(Saved data entries)
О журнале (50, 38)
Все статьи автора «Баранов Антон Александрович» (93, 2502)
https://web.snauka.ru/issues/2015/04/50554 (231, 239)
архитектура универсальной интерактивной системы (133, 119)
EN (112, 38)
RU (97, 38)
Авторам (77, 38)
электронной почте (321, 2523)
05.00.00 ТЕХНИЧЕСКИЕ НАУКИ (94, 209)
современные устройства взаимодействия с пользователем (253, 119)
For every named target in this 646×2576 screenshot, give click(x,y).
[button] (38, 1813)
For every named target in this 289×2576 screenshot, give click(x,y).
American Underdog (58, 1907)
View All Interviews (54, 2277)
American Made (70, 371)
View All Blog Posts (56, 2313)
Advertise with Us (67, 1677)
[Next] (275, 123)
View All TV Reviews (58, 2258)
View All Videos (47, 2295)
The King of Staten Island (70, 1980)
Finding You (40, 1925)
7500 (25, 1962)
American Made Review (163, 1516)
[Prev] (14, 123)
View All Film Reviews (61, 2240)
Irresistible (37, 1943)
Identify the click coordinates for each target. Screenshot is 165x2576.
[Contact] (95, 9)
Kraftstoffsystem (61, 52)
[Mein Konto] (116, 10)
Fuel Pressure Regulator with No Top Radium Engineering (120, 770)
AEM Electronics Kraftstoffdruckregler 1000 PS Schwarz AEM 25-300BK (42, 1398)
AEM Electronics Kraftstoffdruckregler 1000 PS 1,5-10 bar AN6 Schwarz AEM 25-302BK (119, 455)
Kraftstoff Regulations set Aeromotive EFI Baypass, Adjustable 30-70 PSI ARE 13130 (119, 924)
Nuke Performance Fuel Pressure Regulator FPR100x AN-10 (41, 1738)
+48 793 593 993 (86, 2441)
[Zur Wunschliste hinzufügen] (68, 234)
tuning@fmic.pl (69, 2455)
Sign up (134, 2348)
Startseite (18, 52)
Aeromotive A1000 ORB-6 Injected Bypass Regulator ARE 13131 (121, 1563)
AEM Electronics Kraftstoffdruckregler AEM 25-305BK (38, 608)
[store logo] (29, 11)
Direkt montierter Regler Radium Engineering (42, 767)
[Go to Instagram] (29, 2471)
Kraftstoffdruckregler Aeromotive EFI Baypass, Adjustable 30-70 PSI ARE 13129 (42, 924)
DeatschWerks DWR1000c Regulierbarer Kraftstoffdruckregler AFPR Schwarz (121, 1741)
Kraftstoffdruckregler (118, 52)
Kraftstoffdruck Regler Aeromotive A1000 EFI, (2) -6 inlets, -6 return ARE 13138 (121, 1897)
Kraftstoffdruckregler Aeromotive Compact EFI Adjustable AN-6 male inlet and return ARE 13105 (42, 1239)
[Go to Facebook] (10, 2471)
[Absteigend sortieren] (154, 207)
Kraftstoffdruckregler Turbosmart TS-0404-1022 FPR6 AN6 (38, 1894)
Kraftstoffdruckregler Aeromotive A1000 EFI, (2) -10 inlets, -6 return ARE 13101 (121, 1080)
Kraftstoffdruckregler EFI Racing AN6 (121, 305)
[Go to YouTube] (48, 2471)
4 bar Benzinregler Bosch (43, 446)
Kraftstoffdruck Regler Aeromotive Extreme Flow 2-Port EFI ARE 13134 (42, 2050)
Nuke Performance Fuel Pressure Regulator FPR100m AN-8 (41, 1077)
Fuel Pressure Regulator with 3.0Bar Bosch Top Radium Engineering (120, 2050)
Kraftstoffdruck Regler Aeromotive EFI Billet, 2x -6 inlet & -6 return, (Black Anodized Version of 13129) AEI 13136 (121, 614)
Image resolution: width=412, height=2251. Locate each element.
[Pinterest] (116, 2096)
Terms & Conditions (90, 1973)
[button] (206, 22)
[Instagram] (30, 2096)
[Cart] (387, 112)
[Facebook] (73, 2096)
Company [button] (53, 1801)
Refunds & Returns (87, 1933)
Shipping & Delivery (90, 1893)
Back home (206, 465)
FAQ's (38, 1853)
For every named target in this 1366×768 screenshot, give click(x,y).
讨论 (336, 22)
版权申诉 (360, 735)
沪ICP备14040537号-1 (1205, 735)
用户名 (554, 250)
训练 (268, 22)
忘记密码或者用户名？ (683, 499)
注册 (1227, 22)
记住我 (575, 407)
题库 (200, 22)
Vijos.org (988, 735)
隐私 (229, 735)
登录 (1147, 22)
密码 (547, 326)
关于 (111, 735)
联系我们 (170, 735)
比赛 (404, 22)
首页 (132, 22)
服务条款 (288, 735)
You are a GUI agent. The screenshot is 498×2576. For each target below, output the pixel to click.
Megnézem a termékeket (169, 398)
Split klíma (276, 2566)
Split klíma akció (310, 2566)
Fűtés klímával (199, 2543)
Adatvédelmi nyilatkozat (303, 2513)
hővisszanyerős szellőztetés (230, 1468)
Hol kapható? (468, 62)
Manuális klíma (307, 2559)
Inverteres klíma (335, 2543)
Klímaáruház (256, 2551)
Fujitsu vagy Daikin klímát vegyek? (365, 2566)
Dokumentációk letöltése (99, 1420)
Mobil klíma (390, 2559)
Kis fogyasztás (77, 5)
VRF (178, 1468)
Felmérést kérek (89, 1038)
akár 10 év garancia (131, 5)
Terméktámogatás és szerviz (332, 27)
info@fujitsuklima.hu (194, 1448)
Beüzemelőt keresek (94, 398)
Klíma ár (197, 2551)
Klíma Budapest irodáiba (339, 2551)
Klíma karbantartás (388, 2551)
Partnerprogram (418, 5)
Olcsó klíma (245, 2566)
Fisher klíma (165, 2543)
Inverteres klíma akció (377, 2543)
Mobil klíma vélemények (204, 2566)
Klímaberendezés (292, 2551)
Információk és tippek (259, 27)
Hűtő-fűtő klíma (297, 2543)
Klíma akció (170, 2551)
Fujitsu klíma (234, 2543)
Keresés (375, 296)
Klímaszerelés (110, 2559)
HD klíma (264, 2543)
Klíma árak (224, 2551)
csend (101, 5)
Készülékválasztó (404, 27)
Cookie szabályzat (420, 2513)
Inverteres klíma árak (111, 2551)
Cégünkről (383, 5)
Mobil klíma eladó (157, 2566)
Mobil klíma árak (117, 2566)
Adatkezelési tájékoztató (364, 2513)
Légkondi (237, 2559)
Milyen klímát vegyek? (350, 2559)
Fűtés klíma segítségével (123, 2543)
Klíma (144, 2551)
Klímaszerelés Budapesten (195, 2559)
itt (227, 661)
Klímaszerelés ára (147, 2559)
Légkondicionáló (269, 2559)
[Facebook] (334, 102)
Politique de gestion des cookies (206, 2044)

◆ Task objective ◆
Could you retype exactly the lines above, starting at the line that contains "Image resolution: width=412, height=2251." and ending at the line that contains "Adatvédelmi nyilatkozat (303, 2513)", and nothing more?

◆ Solved exercise ◆
Image resolution: width=412, height=2251. Locate each element.
[Pinterest] (116, 2096)
Terms & Conditions (90, 1973)
[button] (206, 22)
[Instagram] (30, 2096)
[Cart] (387, 112)
[Facebook] (73, 2096)
Company [button] (53, 1801)
Refunds & Returns (87, 1933)
Shipping & Delivery (90, 1893)
Back home (206, 465)
FAQ's (38, 1853)
For every named target in this 1366×768 screenshot, give click(x,y).
讨论 (336, 22)
版权申诉 (360, 735)
沪ICP备14040537号-1 (1205, 735)
用户名 (554, 250)
训练 (268, 22)
忘记密码或者用户名？ (683, 499)
注册 (1227, 22)
记住我 (575, 407)
题库 (200, 22)
Vijos.org (988, 735)
隐私 (229, 735)
登录 (1147, 22)
密码 (547, 326)
关于 (111, 735)
联系我们 (170, 735)
比赛 (404, 22)
首页 (132, 22)
服务条款 (288, 735)
You are a GUI agent. The screenshot is 498×2576. For each target below, output the pixel to click.
Megnézem a termékeket (169, 398)
Split klíma (276, 2566)
Split klíma akció (310, 2566)
Fűtés klímával (199, 2543)
Adatvédelmi nyilatkozat (303, 2513)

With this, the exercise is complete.